Reflection for Maundy Thursday - 14th April 2022

This year as we approach the Great Three Days I have been sitting with the question ‘why?’. Why so much violence and suffering? Why do we still consider war the way to deal with our disputes? The war in Ukraine has brought this into particular focus this year but always there is war somewhere. Innocent people suffer, their homes and livelihoods destroyed, their family and friends killed. In many other ways too we see relentless suffering. We want an answer as to why this is so.

This evening we join with the Jewish people in remembering God’s act of liberation of the Hebrews from slavery in Egypt. The whole journey of the Hebrews from Egypt to the Promised Land was a journey shot through with the miraculous acts of God. The story has been passed down through many generations as a story that furnishes the hope that God will save us from violence and oppression. The Old Testament is full of the cries of suffering people to this God who saves, yet so often since that first miraculous liberation it seems that people were simply left to suffer.

Today we also remember the last supper Jesus shared with his disciples, knowing that he would be going to his death. He was not spared suffering but rather pointed a way through embracing all that life brings, good and bad, to participation in the new life of the kingdom of God. It was a journey through death to resurrection that gives us hope.

This year for the first time I have noticed the way that our lectionary holds together the different accounts of the Passion. Each year we have one of the Synoptic accounts of the Passion read on Palm Sunday held together with John’s account read on Good Friday. The different accounts layer one on the other, each giving a different flavour to the events that underlie them all. Holding them one on top of another encourages us to expand our ability to hold the fact that different ways of seeing an event can all be true at the same time. Each adds something to our overall experience of the Passion, takes us deeper into the meaning of love and gives us a way to be with that question ‘why do we suffer?’.

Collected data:
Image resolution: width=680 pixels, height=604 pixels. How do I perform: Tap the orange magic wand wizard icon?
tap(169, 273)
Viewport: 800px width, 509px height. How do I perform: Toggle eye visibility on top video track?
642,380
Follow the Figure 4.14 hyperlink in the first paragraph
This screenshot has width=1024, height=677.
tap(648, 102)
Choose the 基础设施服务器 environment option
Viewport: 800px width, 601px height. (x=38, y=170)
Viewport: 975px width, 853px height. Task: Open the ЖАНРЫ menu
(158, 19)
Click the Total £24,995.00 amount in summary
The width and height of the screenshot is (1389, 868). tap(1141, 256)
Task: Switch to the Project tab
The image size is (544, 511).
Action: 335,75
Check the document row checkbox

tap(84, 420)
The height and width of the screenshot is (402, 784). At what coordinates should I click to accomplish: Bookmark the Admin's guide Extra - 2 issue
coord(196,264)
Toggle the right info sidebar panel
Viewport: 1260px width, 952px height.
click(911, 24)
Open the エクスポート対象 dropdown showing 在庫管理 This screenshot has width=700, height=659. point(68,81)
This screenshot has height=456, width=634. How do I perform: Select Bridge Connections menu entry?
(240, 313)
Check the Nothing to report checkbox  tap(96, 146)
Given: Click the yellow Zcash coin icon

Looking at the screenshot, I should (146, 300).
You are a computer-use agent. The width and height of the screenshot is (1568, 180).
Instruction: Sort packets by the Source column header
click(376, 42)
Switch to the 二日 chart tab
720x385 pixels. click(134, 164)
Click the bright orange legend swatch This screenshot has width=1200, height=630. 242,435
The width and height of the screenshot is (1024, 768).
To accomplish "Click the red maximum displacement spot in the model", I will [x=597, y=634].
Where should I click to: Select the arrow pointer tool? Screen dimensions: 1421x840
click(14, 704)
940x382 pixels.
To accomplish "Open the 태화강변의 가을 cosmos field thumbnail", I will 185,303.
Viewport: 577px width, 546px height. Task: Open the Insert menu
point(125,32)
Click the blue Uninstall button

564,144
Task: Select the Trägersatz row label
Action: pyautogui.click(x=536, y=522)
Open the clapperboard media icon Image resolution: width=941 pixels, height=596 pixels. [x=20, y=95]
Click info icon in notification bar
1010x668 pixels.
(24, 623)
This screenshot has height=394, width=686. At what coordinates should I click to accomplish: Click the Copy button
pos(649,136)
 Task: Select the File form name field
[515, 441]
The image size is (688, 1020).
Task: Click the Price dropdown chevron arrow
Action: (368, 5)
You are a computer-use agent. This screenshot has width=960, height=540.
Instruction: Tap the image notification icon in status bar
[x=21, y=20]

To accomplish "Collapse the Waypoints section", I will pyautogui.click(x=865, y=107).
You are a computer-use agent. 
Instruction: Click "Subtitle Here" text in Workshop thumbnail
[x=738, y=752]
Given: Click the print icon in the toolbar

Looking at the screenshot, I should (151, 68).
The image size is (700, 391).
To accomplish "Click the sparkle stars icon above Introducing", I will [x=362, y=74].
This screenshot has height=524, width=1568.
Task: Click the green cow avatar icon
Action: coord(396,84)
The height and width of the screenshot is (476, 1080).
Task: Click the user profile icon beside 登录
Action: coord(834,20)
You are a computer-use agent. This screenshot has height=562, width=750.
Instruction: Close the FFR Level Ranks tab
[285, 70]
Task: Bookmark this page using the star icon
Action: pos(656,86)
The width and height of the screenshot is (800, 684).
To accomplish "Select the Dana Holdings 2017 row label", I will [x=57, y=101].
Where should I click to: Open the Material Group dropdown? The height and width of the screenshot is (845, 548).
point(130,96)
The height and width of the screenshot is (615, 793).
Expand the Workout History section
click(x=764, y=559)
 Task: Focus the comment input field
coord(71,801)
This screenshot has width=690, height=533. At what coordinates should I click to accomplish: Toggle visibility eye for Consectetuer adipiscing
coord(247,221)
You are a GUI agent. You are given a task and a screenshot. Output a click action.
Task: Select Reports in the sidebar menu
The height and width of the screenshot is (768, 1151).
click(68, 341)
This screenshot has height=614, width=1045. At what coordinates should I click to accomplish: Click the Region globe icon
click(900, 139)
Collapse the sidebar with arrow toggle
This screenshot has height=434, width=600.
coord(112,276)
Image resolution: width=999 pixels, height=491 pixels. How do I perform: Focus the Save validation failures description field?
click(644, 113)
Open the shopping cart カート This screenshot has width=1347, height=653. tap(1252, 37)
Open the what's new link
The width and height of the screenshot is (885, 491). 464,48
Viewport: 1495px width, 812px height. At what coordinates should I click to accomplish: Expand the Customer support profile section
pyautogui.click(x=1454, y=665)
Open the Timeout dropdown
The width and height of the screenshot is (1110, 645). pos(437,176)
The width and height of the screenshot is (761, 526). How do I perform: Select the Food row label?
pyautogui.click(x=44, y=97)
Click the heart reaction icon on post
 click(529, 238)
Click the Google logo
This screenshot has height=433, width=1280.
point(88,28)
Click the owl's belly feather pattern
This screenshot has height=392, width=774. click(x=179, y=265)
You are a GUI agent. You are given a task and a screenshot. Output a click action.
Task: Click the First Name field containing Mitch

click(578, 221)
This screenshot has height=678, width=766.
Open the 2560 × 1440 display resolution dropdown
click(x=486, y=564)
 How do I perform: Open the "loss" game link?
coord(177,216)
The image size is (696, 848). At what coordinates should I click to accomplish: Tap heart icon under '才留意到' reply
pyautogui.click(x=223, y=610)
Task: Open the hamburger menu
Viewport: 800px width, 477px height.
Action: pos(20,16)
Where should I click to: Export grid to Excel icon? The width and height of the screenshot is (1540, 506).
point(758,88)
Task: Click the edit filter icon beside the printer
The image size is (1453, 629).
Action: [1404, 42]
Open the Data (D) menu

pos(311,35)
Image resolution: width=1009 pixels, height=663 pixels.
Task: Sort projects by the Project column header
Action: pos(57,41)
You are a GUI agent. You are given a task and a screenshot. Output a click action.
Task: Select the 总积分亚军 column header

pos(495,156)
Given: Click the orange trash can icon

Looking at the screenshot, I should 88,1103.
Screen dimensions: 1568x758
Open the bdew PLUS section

Task list:
- A) Reproduce the passage of the Maundy Thursday reflection from "Today we also" to "gives us hope." without changing a word.
- B) Name every place mentioned in the Maundy Thursday reflection.

Solutions to the problems:
- A)
Today we also remember the last supper Jesus shared with his disciples, knowing that he would be going to his death. He was not spared suffering but rather pointed a way through embracing all that life brings, good and bad, to participation in the new life of the kingdom of God. It was a journey through death to resurrection that gives us hope.

- B) Ukraine, Egypt, the Promised Land